What is a longitudinal extension
Under Thermal expansion one understands the change in the geometric dimensions (length, area, volume) of a body, caused by a change in its temperature. The reverse of this process by cooling is often called Heat shrinkage designated.
Impact and Applications
Thermal expansion is always accompanied by a change in density. In the case of fluid bodies, this can lead to changed pressure conditions. In particular, the resulting convection manifests itself in ocean currents and air currents and is part of the weather. This is used in thermal power plants and in gliding. Other examples of thermal expansion uses include bimetal strips, many types of thermometers and thermostats, the Stirling engine, all internal combustion engines, and hot air balloons.
If there are different thermal expansions in a body or in mechanically connected bodies, mechanical stresses can arise, which in extreme cases can lead to damage or destruction of a component. This is impressively demonstrated in the so-called bolt explosion test. Certain dimensions change in the opposite direction to the change in length of the components. Thus, constructively provided distances between components can be reduced or closed as they expand. A difference in expansion can be caused by a temperature difference or a combination of materials with different thermal expansion behavior.
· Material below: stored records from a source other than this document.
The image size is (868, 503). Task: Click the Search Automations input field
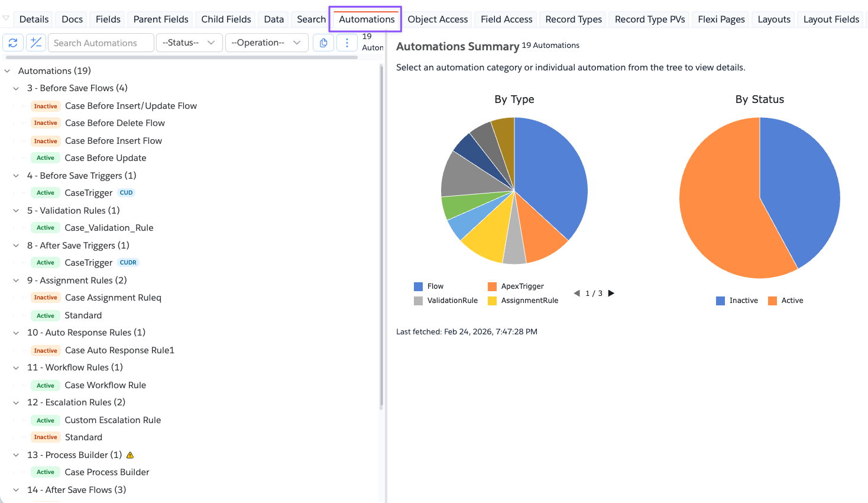pyautogui.click(x=101, y=43)
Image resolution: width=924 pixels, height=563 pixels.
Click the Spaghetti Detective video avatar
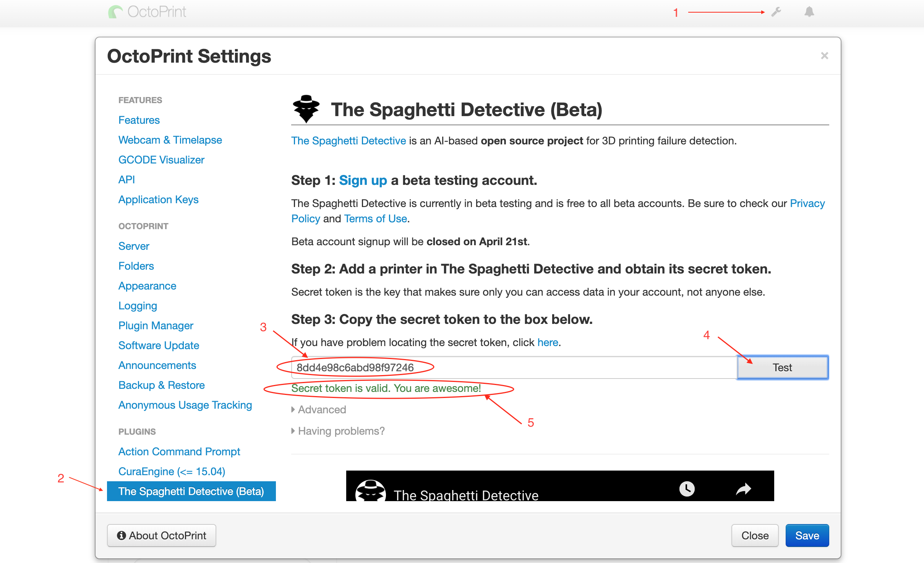point(370,491)
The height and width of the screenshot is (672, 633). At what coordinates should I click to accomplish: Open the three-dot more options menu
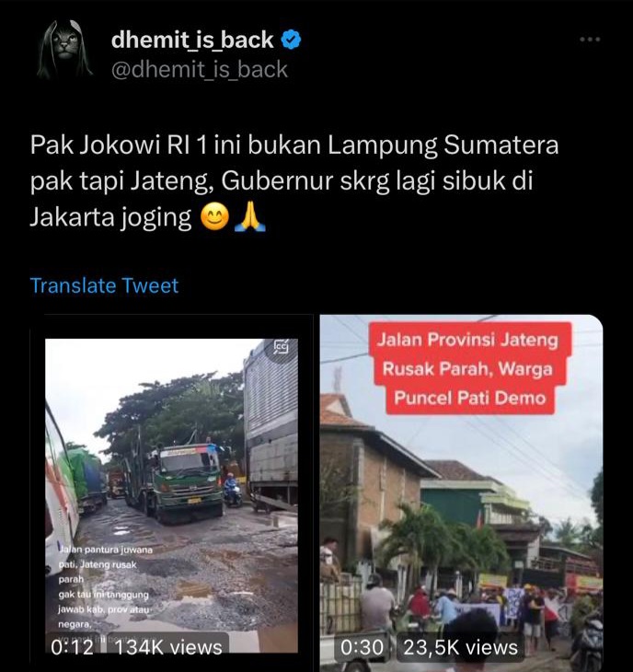[590, 40]
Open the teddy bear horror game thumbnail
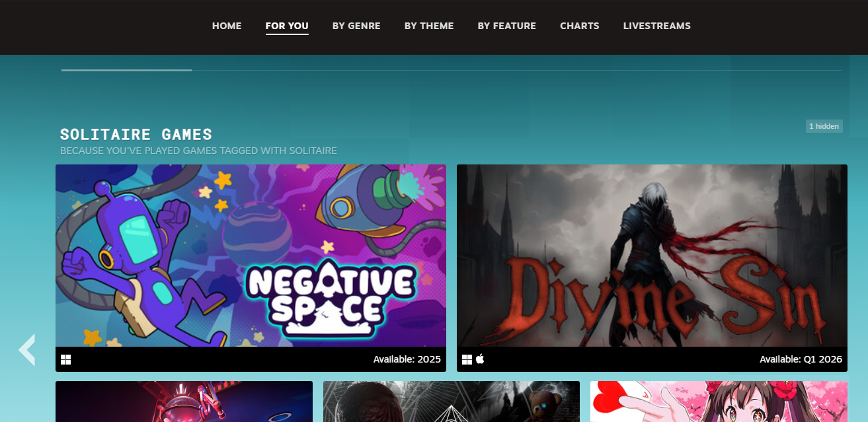The width and height of the screenshot is (868, 422). (451, 402)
Architects, civil engineers and designers keep different thermal expansions low by using suitable materials. In addition or as an alternative, expansion joints, sufficient play between components, compensation of the differences in size using expansion joints are used. Position deviations caused by thermal expansion in electronically controlled machines, such as robots, can also be compensated for by control technology.
The term heat shrinkage is used for various processes.
- Because during casting, the warm material shrinks after it has solidified in the mold, giving off heat, this is sometimes referred to as heat shrinkage. This is due to thermal expansion. The measure for heat shrinkage is the shrinkage, which is specified as a percentage of the finished size depending on the material or based on absolute dimensions in the respective length unit. The degree of shrinkage is largely determined by the material, since the second influencing variable, the temperature difference, is largely determined by the material via the appropriate casting temperature.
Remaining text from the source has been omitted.